Seven Questions for Derek Stevens

The owner of The D and the Golden Gate on Downtown cooperation, the fate of the Riviera and hanging with customers at the bar


Photo by Jon Estrada

You own two prime Fremont Street hotel-casinos. Why did you pick Downtown as the place to plant your flag?

Let’s be realistic here: I’m not a guy who had enough money to get onto the Strip. I wanted to move to Las Vegas and I wanted to get into the biggest industry, and I liked what I saw Downtown when I first started paying attention in ’05, ’06. All the stars aligned when I met the owner of the Golden Gate. He was looking for a partner, and we were able to strike a deal [in 2008]. I really like the Golden Gate, because it was the original address, One Fremont Street. That’s something that can’t be replicated.

I was going to spend a couple of years here just to see whether I liked this business. I came to the conclusion that I did, and we started looking into acquisitions. At that point I was ready to do a project with a much more major renovation, and I thought Fitzgeralds was the perfect opportunity. It allowed me to do our first re-branding and renovate a property from the 34th story all the way down to the casino.

And out onto the street, with the DLV Events Center. What inspired you to get into the outdoor events business?

To a certain degree, it was due to the fact that you don’t make any more land in a city. I saw that the county courthouse had been abandoned for quite awhile, and I just started dreaming about what that property could potentially become. We purchased the courthouse at public auction, demolished it and turned it into a multiuse facility. We’ve only been in this business for five months, but we’ve had concerts, food festivals, ethnic festivals, and I anticipate having a whole lot more. I plan to have a lot more diversified events to bring people to Downtown Las Vegas, and obviously to bring people to the Golden Gate and The D.

Do you think that’s the new way forward for Vegas: more events, less gambling? Are you ready to roll with those changes?
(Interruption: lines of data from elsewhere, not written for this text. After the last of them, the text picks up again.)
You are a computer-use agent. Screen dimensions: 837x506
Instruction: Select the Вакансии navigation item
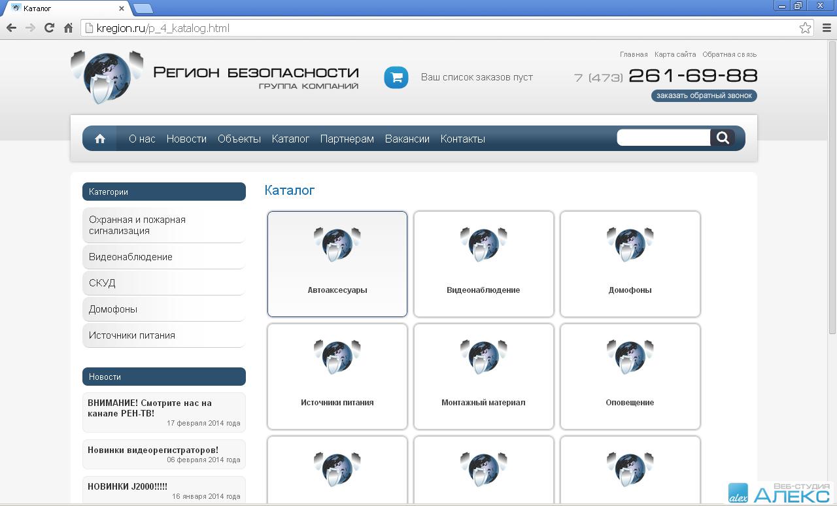(407, 139)
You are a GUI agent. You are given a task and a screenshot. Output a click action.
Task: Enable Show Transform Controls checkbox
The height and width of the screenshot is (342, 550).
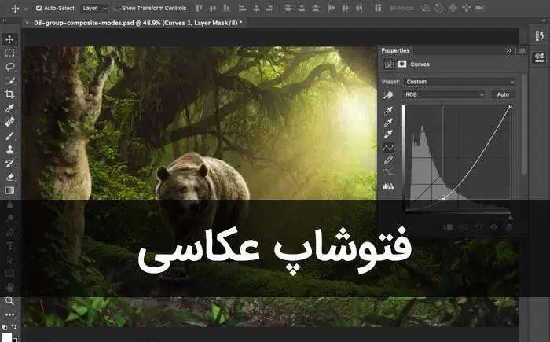click(x=117, y=8)
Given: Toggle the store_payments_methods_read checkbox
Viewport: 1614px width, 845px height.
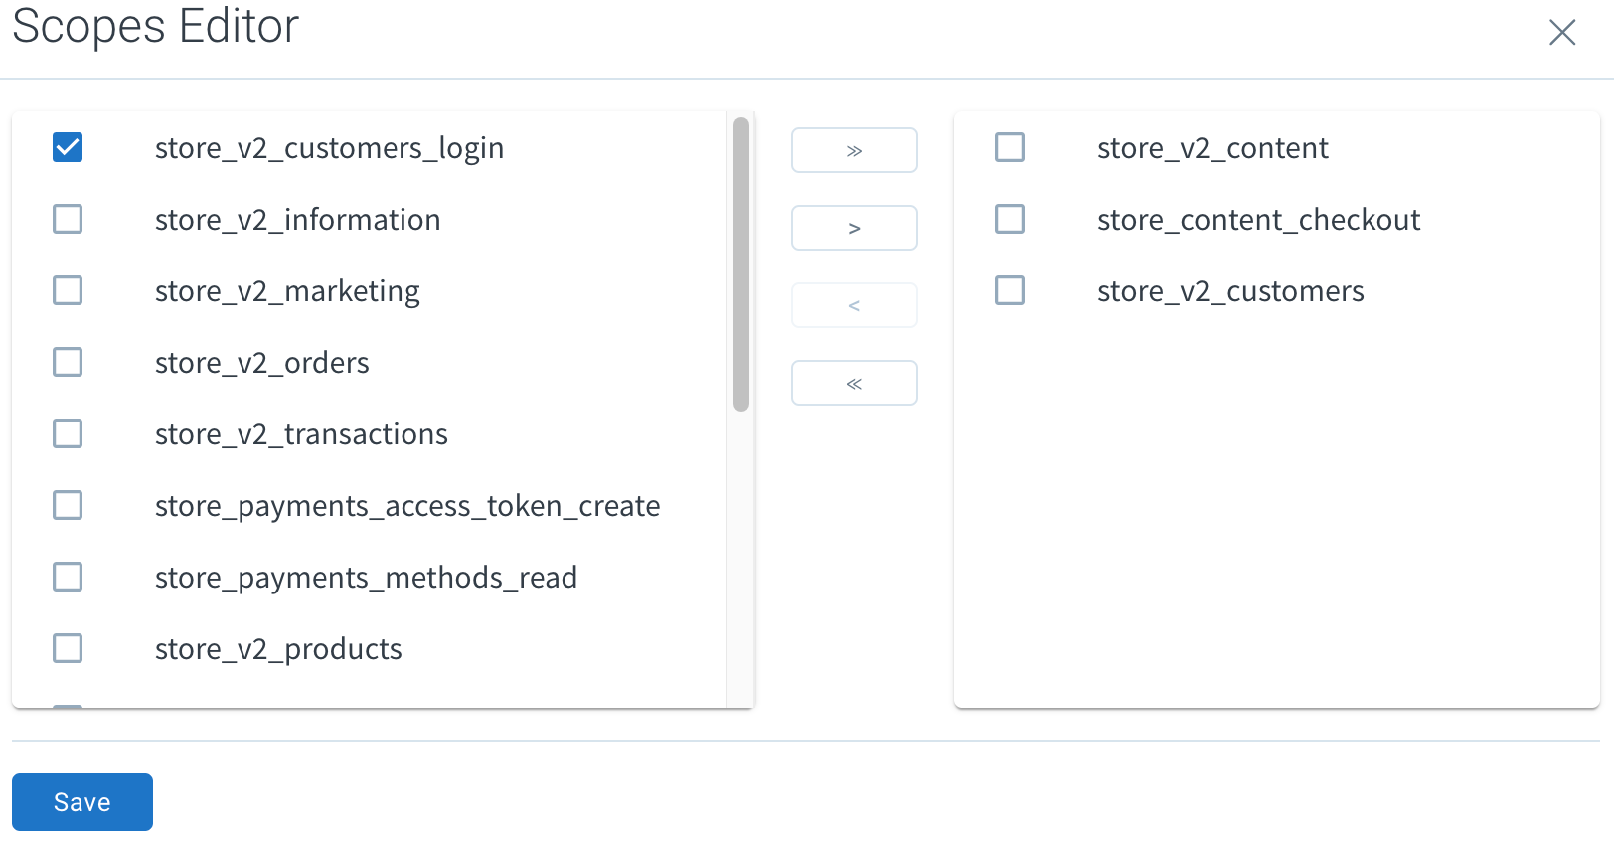Looking at the screenshot, I should (x=68, y=577).
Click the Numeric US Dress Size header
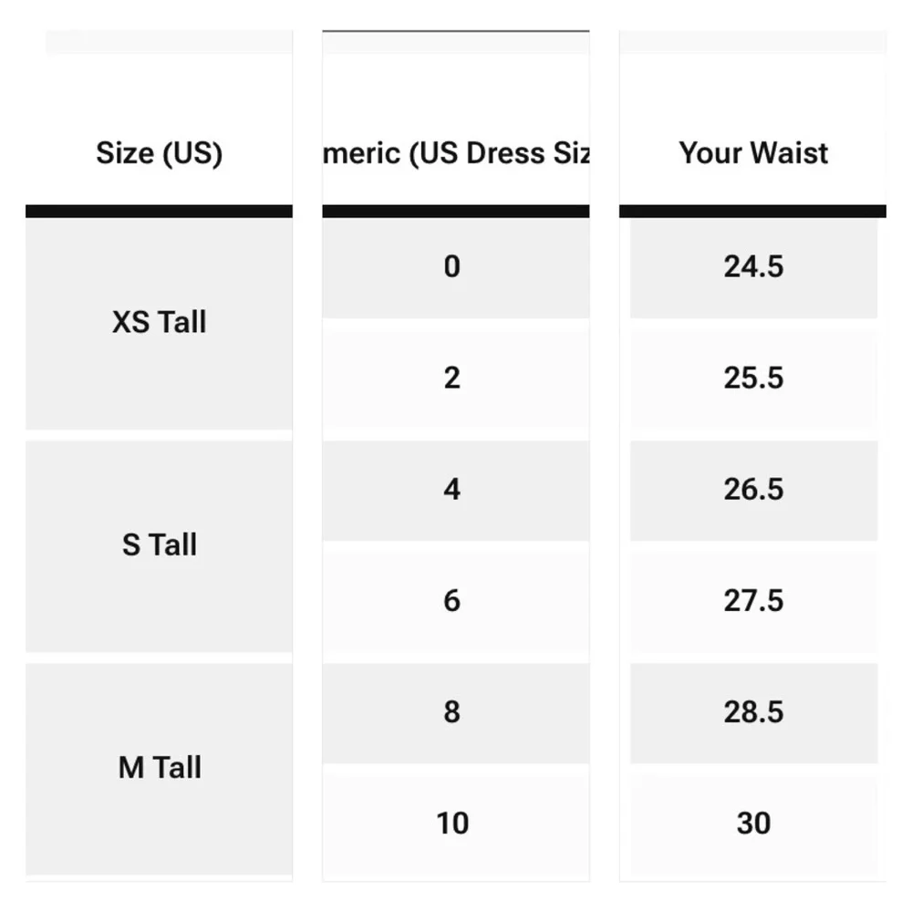The image size is (912, 912). point(455,153)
Looking at 2014, Downtown gaming revenue was up a couple percent. We have a great opportunity to grow gaming Downtown, as well as a number of non-gaming revenue streams. I’m pretty bullish about Downtown.

You once had a stake in the Riviera. How do you feel about the Las Vegas Convention and Visitor Authority’s plans to replace it with expanded convention space?

The Riviera is a great place; it certainly will always hold a spot in Vegas history. But the Riviera is a non-competitive property, and sometimes renovations can’t make you competitive. The LVCVA has done a wonderful job making Las Vegas a national and international destination. Their work has impacted everyone who lives in Las Vegas. When you can set records for conventions and for the number of visitors going through McCarran … the LVCVA’s fingerprints are on all these things. Going forward, this a great development for Las Vegas.

Would you say the prevailing attitude about Downtown is one of competition or of cooperation? Property owners seem more inclined to pull in the same direction around here.

Downtown is more cooperative than other areas within metropolitan Las Vegas. It stems from the fact that we are actually legal partners in a business called Fremont Street Experience. We collectively own our SlotZilla zipline; we collectively provide nightly entertainment; we collectively manage and operate the Viva Vision screen. We are legal partners in these businesses, which forces you to create more cooperative relationships than maybe you would in a different area in Vegas, [where] you might have four independent hotel-casino guys within a mile of one another who maybe don’t talk that much. We have to talk; we’ve got multiple board meetings every month.

Also, we realize that one of the strengths about Downtown and Fremont Street is that you can walk from casino to casino. It’s something that’s enjoyable, it’s cool. All the statistics say that anybody who visits Downtown visits 3.5 casinos. From our perspective, the goal is, “Let’s get people down here; let’s have people check things out.”

Some consider Fremont Street a little rough.

Considering the amount of Metro coverage that’s on location, Fremont Street is still one of the safest places in Las Vegas. There’s an awful lot of security; there’s an awful lot of surveillance. But when people are on vacation, or whether they’re in town for work, they just simply don’t like to see these bums out there. This city has done an exceptional job allowing people to let their worries go, whether it’s for entertainment or a combination of business plus entertainment. Nobody likes to see guys with their hands out. This is something that impacts not just Fremont Street, but the Strip as well. I think everybody’s working to clean things up.

You’re known for hanging out in the casino, buying drinks for customers. That’s old-school Vegas right there. How important is it for you to be that accessible?

A lot of customers just see me down at the end of [The D’s]Longbar at night, and I like that, because I like the opportunity to be able to shake hands with people. I like to hear what they have to say, what their recommendations are and their complaints. I’m not a guy who goes home at the end of a normal office workday; I like to be out and about. It’s a great thing for me, because it doesn’t really feel like a job.